• _TO DO_
Each line of the material holding the word "agent" must be identified and copied.

• _GIVEN RECORDS_
======
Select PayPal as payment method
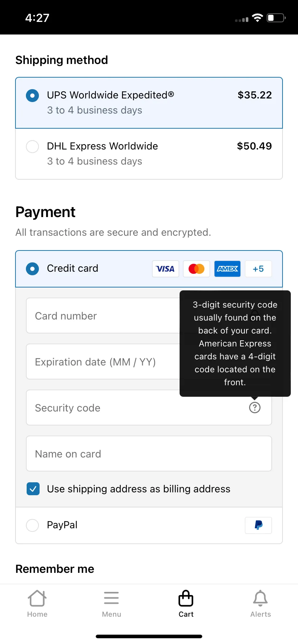The image size is (298, 644). tap(149, 525)
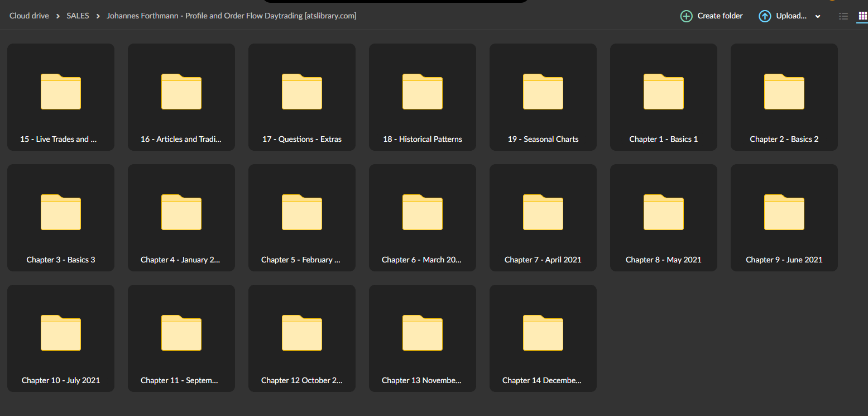Open Chapter 9 - June 2021 folder
868x416 pixels.
tap(784, 218)
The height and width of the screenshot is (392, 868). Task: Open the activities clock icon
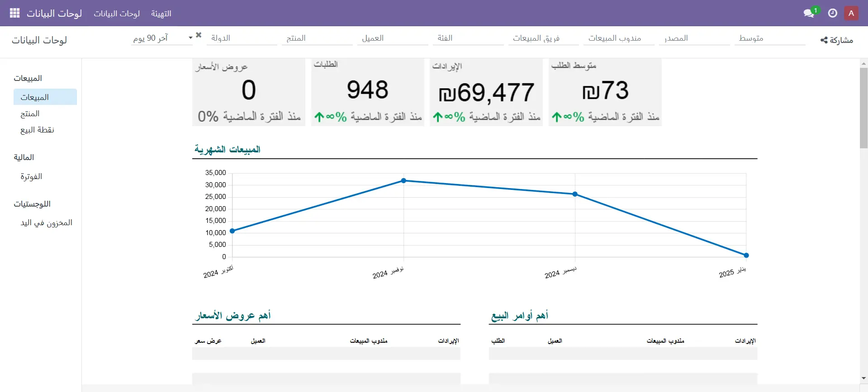click(832, 14)
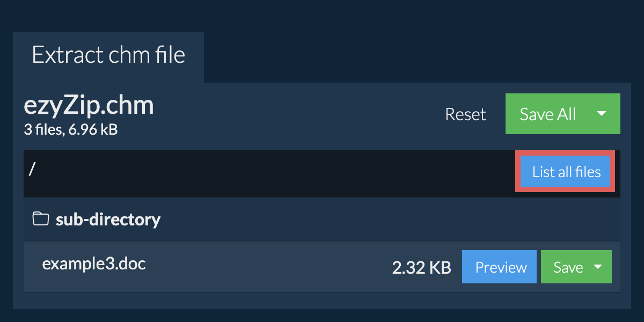Click the folder icon beside sub-directory
The height and width of the screenshot is (322, 644).
[x=41, y=219]
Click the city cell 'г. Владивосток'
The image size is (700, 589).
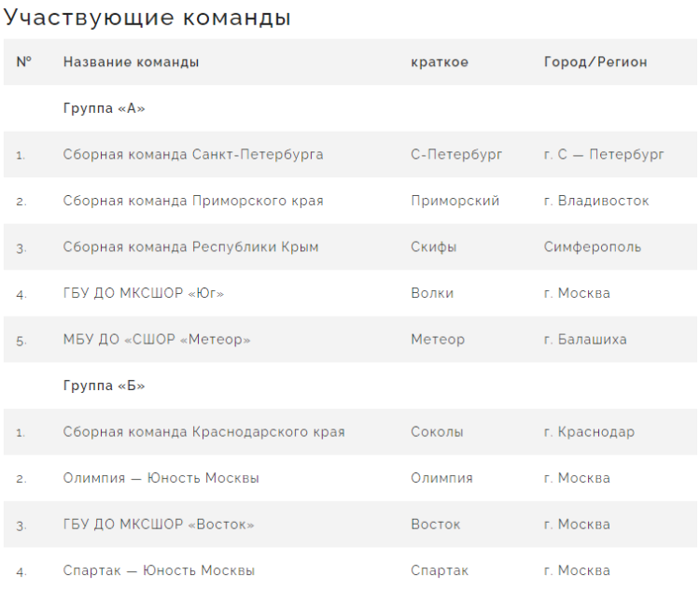pyautogui.click(x=596, y=201)
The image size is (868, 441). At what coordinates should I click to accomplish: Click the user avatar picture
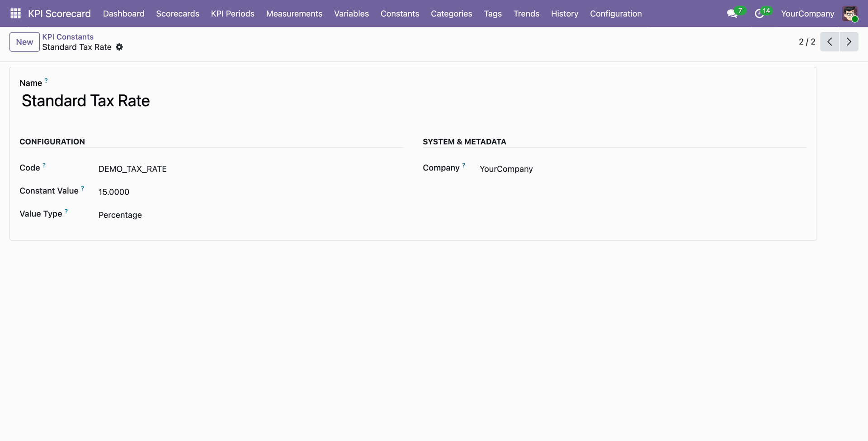[x=850, y=14]
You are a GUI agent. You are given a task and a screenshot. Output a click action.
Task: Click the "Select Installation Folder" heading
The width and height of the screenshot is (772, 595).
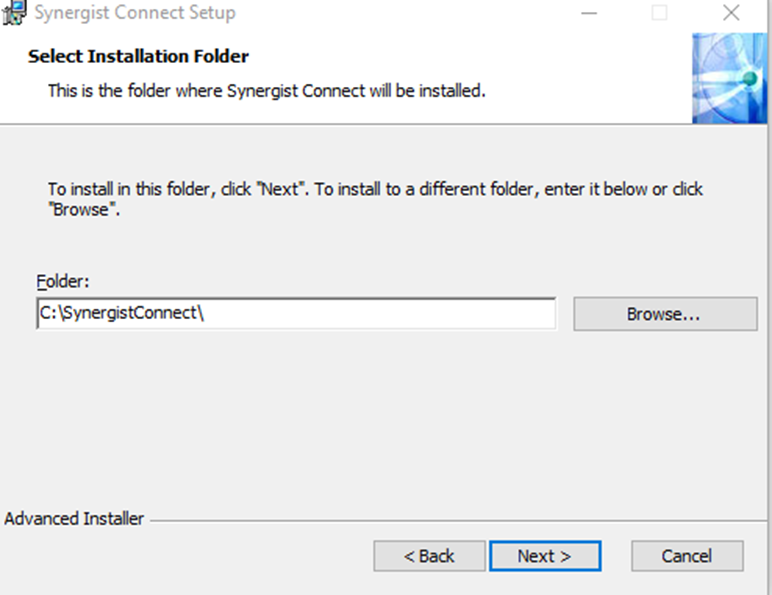pyautogui.click(x=138, y=56)
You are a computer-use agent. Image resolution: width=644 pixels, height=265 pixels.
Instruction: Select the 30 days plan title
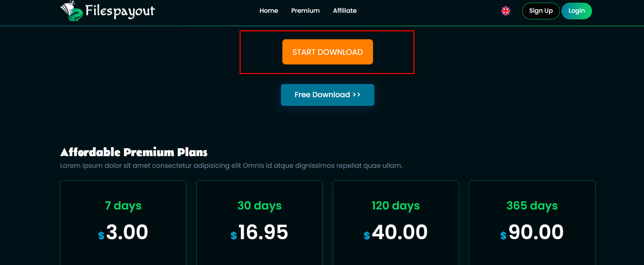tap(259, 206)
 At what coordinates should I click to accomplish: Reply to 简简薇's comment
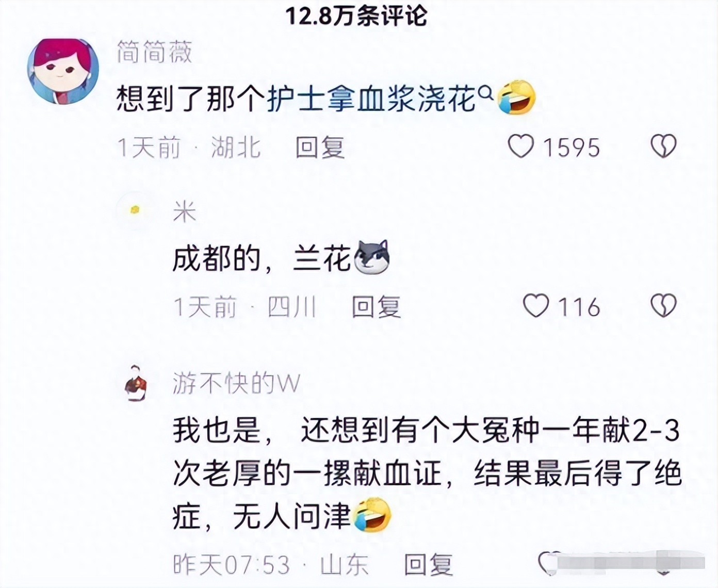320,148
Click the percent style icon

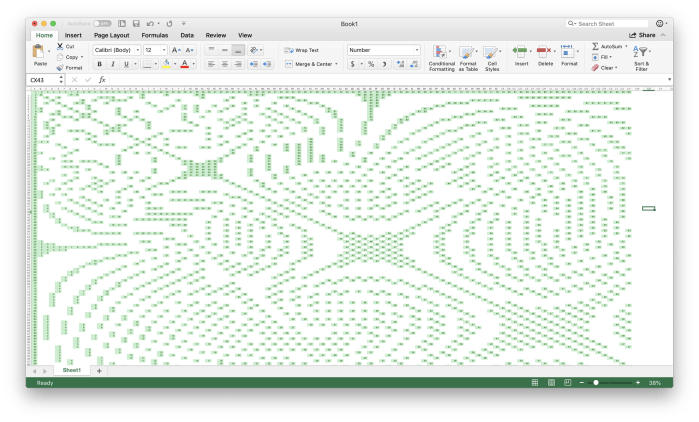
======
• _TASK RESULT_
You are a GUI agent. You are given a task and a screenshot. Output a click action.
You are a computer-use agent. Image resolution: width=644 pixels, height=265 pixels.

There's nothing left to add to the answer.